I don’t know if this is a learned behavior or if it’s something intrinsic to the difference between genders. I am fairly certain you can train a boy or a girl to play in a way that I would naturally see the opposite gender playing. Especially when you tell the boys they can’t play because they’re going to hurt themselves. They quickly settle for playing the girl’s way.

Why do kids fall into this behavior? That’s a bigger subject than I can answer but it plays into something I’ve wrote about before. Girls traditionally haven’t played roleplaying games in the same numbers as boys. This has changed as the hobby has matured and the same can be said for video games. That leaves me to wonder if it’s that the boys are learning how to play in a way that doesn’t annoy the girls. As roleplay has moved away from number crunching and strategy where you can prove who’s the “best” and toward narrative and story, there have been more women getting into the hobby.

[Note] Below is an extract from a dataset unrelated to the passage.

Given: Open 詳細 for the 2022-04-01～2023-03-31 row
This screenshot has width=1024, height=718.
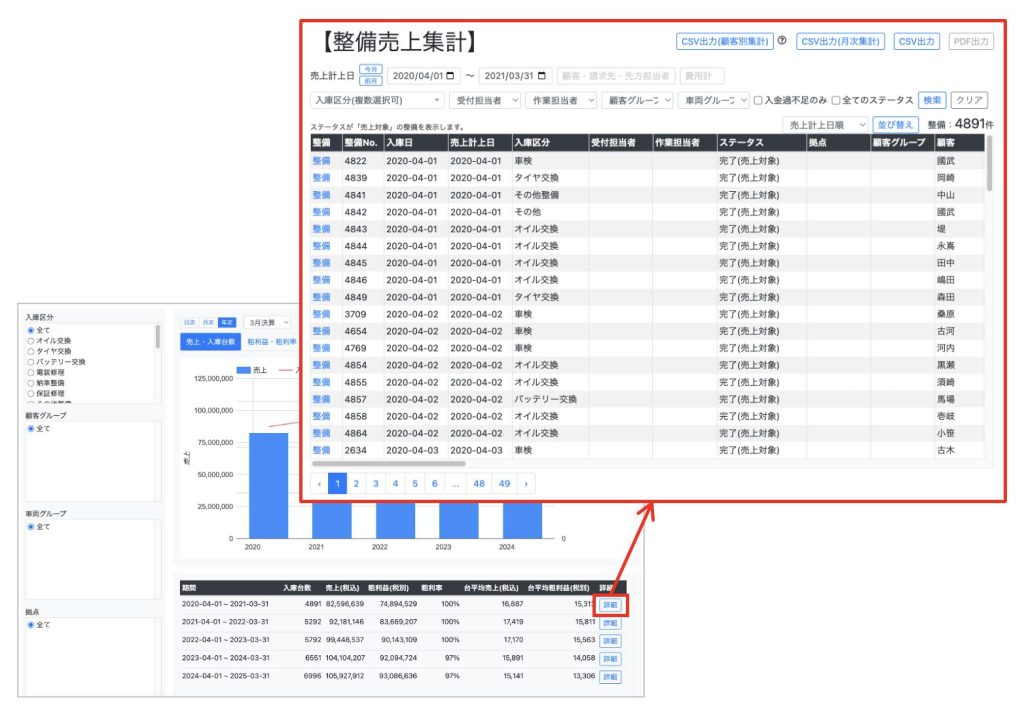Looking at the screenshot, I should click(610, 641).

Is that a causal relationship or simply a coincidence? It would seem like there is something there to the connection because when girls have gamed with us (okay that’s 95% of the time) they’re not interested in being the “best” mechanically. They seem more interested in the story.

Even after years of playing the ladies that game with us have a basic understanding of the mechanics of the game, where the guys are picking up mechanical tricks to improve their character’s effectiveness. The girls are there for the experience and see how far the feeling it gives them can go. The boys immediately want to see how far the experience can be pushed mechanically.

Over time, guys will start to reach back and start testing out all the nuance that they rushed past before. Is it at this point that the ladies decide that the guys are worth hanging around?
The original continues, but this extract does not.